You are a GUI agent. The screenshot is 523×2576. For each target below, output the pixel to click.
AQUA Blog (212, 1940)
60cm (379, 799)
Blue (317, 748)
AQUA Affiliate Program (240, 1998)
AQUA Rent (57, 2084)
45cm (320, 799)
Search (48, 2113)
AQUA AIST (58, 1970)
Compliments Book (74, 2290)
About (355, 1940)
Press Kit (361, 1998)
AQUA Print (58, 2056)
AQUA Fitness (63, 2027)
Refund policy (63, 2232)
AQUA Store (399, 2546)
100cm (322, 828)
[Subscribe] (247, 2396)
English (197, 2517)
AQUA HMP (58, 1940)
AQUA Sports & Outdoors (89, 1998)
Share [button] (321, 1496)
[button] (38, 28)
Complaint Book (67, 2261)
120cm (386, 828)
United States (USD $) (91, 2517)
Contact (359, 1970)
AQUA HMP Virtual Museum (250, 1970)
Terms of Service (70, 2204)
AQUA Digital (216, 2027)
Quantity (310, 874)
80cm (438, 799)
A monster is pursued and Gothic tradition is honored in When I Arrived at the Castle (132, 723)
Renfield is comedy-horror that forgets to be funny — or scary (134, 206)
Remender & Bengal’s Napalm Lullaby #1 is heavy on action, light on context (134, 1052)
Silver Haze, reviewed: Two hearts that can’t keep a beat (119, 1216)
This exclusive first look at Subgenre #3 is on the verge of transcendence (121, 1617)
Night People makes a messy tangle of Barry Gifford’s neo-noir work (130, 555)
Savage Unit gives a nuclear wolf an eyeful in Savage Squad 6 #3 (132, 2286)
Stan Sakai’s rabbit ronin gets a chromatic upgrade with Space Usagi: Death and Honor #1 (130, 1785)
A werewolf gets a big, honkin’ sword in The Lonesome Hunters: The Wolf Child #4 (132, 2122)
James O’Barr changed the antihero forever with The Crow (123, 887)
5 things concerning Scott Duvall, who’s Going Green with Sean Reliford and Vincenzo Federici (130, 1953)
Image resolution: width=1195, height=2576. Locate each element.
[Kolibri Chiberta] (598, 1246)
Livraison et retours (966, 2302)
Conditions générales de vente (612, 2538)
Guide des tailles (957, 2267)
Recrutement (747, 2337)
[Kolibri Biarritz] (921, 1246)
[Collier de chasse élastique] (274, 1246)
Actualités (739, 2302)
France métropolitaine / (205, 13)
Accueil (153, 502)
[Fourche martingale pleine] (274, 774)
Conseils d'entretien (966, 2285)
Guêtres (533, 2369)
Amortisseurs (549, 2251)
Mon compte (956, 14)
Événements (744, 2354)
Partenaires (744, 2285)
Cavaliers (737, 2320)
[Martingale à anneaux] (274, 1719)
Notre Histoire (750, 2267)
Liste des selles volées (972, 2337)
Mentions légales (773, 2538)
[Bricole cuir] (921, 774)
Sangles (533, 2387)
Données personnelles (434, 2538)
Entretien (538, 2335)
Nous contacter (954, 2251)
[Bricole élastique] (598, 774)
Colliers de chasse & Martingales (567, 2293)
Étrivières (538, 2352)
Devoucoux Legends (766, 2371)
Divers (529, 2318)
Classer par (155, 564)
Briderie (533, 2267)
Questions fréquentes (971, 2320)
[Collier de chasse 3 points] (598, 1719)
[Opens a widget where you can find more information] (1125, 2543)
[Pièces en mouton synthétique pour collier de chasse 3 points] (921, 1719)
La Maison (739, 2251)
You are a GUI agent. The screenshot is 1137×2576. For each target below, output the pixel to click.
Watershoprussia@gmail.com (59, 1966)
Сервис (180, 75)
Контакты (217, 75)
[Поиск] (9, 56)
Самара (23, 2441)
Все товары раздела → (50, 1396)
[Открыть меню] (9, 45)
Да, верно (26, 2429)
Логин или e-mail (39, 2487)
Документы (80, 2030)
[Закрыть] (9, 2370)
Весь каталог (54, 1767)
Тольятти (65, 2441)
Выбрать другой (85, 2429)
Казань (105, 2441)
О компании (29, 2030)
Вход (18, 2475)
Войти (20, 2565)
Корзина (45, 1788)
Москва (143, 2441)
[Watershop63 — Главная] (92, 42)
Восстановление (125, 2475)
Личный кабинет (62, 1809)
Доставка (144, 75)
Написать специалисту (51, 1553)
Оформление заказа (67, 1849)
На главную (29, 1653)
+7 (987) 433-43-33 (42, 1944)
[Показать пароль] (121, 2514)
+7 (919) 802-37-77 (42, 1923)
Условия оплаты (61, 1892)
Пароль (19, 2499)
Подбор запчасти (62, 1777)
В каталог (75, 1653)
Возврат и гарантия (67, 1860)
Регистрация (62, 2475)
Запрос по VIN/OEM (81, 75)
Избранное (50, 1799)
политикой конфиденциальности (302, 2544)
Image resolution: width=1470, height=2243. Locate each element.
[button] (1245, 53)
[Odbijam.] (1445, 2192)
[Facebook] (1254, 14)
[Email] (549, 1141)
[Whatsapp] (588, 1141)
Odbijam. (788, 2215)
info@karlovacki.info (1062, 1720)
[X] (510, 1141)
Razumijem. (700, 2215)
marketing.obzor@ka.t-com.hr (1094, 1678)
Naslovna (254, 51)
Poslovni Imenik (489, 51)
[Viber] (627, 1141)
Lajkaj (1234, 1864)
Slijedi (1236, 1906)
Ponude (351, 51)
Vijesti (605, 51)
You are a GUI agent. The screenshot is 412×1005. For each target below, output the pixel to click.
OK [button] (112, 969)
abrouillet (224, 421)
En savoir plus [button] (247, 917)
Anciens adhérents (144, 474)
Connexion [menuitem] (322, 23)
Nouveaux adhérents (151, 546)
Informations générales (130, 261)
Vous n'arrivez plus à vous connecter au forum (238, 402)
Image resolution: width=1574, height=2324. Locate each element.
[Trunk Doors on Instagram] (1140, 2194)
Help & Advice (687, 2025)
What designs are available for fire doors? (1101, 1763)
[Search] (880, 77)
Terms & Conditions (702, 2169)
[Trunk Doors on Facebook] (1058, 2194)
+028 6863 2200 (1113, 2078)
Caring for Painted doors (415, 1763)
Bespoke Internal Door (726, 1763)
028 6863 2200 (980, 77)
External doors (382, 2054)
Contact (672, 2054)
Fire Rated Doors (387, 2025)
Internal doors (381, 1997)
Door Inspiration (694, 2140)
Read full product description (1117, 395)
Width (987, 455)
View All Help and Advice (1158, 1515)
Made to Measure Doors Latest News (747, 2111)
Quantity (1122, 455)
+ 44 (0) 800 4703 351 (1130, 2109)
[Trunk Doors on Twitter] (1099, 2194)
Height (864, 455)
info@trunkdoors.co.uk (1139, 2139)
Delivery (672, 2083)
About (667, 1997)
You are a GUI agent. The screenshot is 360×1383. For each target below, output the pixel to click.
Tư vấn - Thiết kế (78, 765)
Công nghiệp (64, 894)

***

* _Task_:
Exactly as it appears above, retype the material in full.

* _Solved exercise_:
You are a GUI agent. The screenshot is 523×2576. For each target below, output the pixel to click.
AQUA Blog (212, 1940)
60cm (379, 799)
Blue (317, 748)
AQUA Affiliate Program (240, 1998)
AQUA Rent (57, 2084)
45cm (320, 799)
Search (48, 2113)
AQUA AIST (58, 1970)
Compliments Book (74, 2290)
About (355, 1940)
Press Kit (361, 1998)
AQUA Print (58, 2056)
AQUA Fitness (63, 2027)
Refund policy (63, 2232)
AQUA Store (399, 2546)
100cm (322, 828)
[Subscribe] (247, 2396)
English (197, 2517)
AQUA HMP (58, 1940)
AQUA Sports & Outdoors (89, 1998)
Share [button] (321, 1496)
[button] (38, 28)
Complaint Book (67, 2261)
120cm (386, 828)
United States (USD $) (91, 2517)
Contact (359, 1970)
AQUA HMP Virtual Museum (250, 1970)
Terms of Service (70, 2204)
AQUA Digital (216, 2027)
Quantity (310, 874)
80cm (438, 799)
A monster is pursued and Gothic tradition is honored in When I Arrived at the Castle (132, 723)
Renfield is comedy-horror that forgets to be funny — or scary (134, 206)
Remender & Bengal’s Napalm Lullaby #1 is heavy on action, light on context (134, 1052)
Silver Haze, reviewed: Two hearts that can’t keep a beat (119, 1216)
This exclusive first look at Subgenre #3 is on the verge of transcendence (121, 1617)
Night People makes a messy tangle of Barry Gifford’s neo-noir work (130, 555)
Savage Unit gives a nuclear wolf an eyeful in Savage Squad 6 #3 (132, 2286)
Stan Sakai’s rabbit ronin gets a chromatic upgrade with Space Usagi: Death and Honor #1 (130, 1785)
A werewolf gets a big, honkin’ sword in The Lonesome Hunters: The Wolf Child #4 (132, 2122)
James O’Barr changed the antihero forever with The Crow (123, 887)
5 things concerning Scott Duvall, who’s Going Green with Sean Reliford and Vincenzo Federici (130, 1953)
Image resolution: width=1195, height=2576. Locate each element.
[Kolibri Chiberta] (598, 1246)
Livraison et retours (966, 2302)
Conditions générales de vente (612, 2538)
Guide des tailles (957, 2267)
Recrutement (747, 2337)
[Kolibri Biarritz] (921, 1246)
[Collier de chasse élastique] (274, 1246)
Actualités (739, 2302)
France métropolitaine / (205, 13)
Accueil (153, 502)
[Fourche martingale pleine] (274, 774)
Conseils d'entretien (966, 2285)
Guêtres (533, 2369)
Amortisseurs (549, 2251)
Mon compte (956, 14)
Événements (744, 2354)
Partenaires (744, 2285)
Cavaliers (737, 2320)
[Martingale à anneaux] (274, 1719)
Notre Histoire (750, 2267)
Liste des selles volées (972, 2337)
Mentions légales (773, 2538)
[Bricole cuir] (921, 774)
Sangles (533, 2387)
Données personnelles (434, 2538)
Entretien (538, 2335)
Nous contacter (954, 2251)
[Bricole élastique] (598, 774)
Colliers de chasse & Martingales (567, 2293)
Étrivières (538, 2352)
Devoucoux Legends (766, 2371)
Divers (529, 2318)
Classer par (155, 564)
Briderie (533, 2267)
Questions fréquentes (971, 2320)
[Collier de chasse 3 points] (598, 1719)
[Opens a widget where you can find more information] (1125, 2543)
[Pièces en mouton synthétique pour collier de chasse 3 points] (921, 1719)
La Maison (739, 2251)
You are a GUI agent. The screenshot is 1137×2576. For each target below, output the pixel to click.
Watershoprussia@gmail.com (59, 1966)
Сервис (180, 75)
Контакты (217, 75)
[Поиск] (9, 56)
Самара (23, 2441)
Все товары раздела → (50, 1396)
[Открыть меню] (9, 45)
Да, верно (26, 2429)
Логин или e-mail (39, 2487)
Документы (80, 2030)
[Закрыть] (9, 2370)
Весь каталог (54, 1767)
Тольятти (65, 2441)
Выбрать другой (85, 2429)
Казань (105, 2441)
О компании (29, 2030)
Вход (18, 2475)
Войти (20, 2565)
Корзина (45, 1788)
Москва (143, 2441)
[Watershop63 — Главная] (92, 42)
Восстановление (125, 2475)
Личный кабинет (62, 1809)
Доставка (144, 75)
Написать специалисту (51, 1553)
Оформление заказа (67, 1849)
На главную (29, 1653)
+7 (987) 433-43-33 (42, 1944)
[Показать пароль] (121, 2514)
+7 (919) 802-37-77 (42, 1923)
Условия оплаты (61, 1892)
Пароль (19, 2499)
Подбор запчасти (62, 1777)
В каталог (75, 1653)
Возврат и гарантия (67, 1860)
Регистрация (62, 2475)
Запрос по VIN/OEM (81, 75)
Избранное (50, 1799)
политикой конфиденциальности (302, 2544)
Image resolution: width=1470, height=2243. Locate each element.
[button] (1245, 53)
[Odbijam.] (1445, 2192)
[Facebook] (1254, 14)
[Email] (549, 1141)
[Whatsapp] (588, 1141)
Odbijam. (788, 2215)
info@karlovacki.info (1062, 1720)
[X] (510, 1141)
Razumijem. (700, 2215)
marketing.obzor@ka.t-com.hr (1094, 1678)
Naslovna (254, 51)
Poslovni Imenik (489, 51)
[Viber] (627, 1141)
Lajkaj (1234, 1864)
Slijedi (1236, 1906)
Ponude (351, 51)
Vijesti (605, 51)
You are a GUI agent. The screenshot is 412×1005. For each target below, output the pixel to click.
OK [button] (112, 969)
abrouillet (224, 421)
En savoir plus [button] (247, 917)
Anciens adhérents (144, 474)
Connexion [menuitem] (322, 23)
Nouveaux adhérents (151, 546)
Informations générales (130, 261)
Vous n'arrivez plus à vous connecter au forum (238, 402)
Image resolution: width=1574, height=2324. Locate each element.
[Trunk Doors on Instagram] (1140, 2194)
Help & Advice (687, 2025)
What designs are available for fire doors? (1101, 1763)
[Search] (880, 77)
Terms & Conditions (702, 2169)
[Trunk Doors on Facebook] (1058, 2194)
+028 6863 2200 (1113, 2078)
Caring for Painted doors (415, 1763)
Bespoke Internal Door (726, 1763)
028 6863 2200 (980, 77)
External doors (382, 2054)
Contact (672, 2054)
Fire Rated Doors (387, 2025)
Internal doors (381, 1997)
Door Inspiration (694, 2140)
Read full product description (1117, 395)
Width (987, 455)
View All Help and Advice (1158, 1515)
Made to Measure Doors Latest News (747, 2111)
Quantity (1122, 455)
+ 44 (0) 800 4703 351 (1130, 2109)
[Trunk Doors on Twitter] (1099, 2194)
Height (864, 455)
info@trunkdoors.co.uk (1139, 2139)
Delivery (672, 2083)
About (667, 1997)
You are a GUI agent. The screenshot is 360×1383. For each target below, output the pixel to click.
Tư vấn - Thiết kế (78, 765)
Công nghiệp (64, 894)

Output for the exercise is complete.